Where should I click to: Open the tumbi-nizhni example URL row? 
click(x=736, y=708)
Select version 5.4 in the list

---

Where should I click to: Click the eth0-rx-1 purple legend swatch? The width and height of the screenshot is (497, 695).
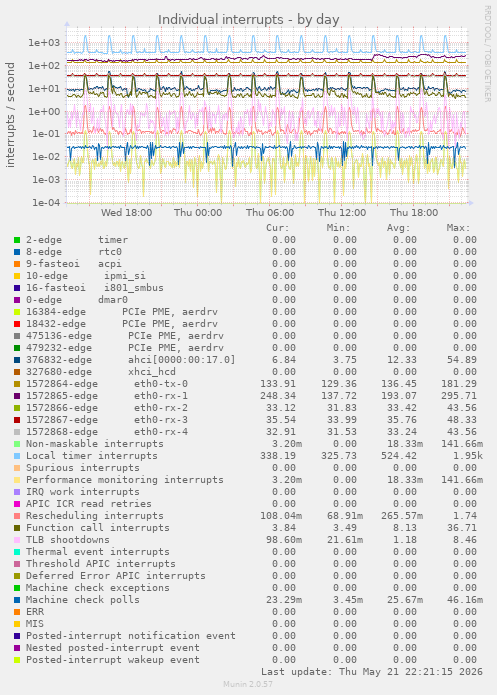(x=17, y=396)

EXERCISE DESCRIPTION: From the data above, reproduce word for word the lines running from the line with "Where should I click to: Open" to the line with "Select version 5.4 in the list", ends included.

RESPONSE TO THIS EXERCISE:
Where should I click to: Open the tumbi-nizhni example URL row? 
click(x=736, y=708)
Select version 5.4 in the list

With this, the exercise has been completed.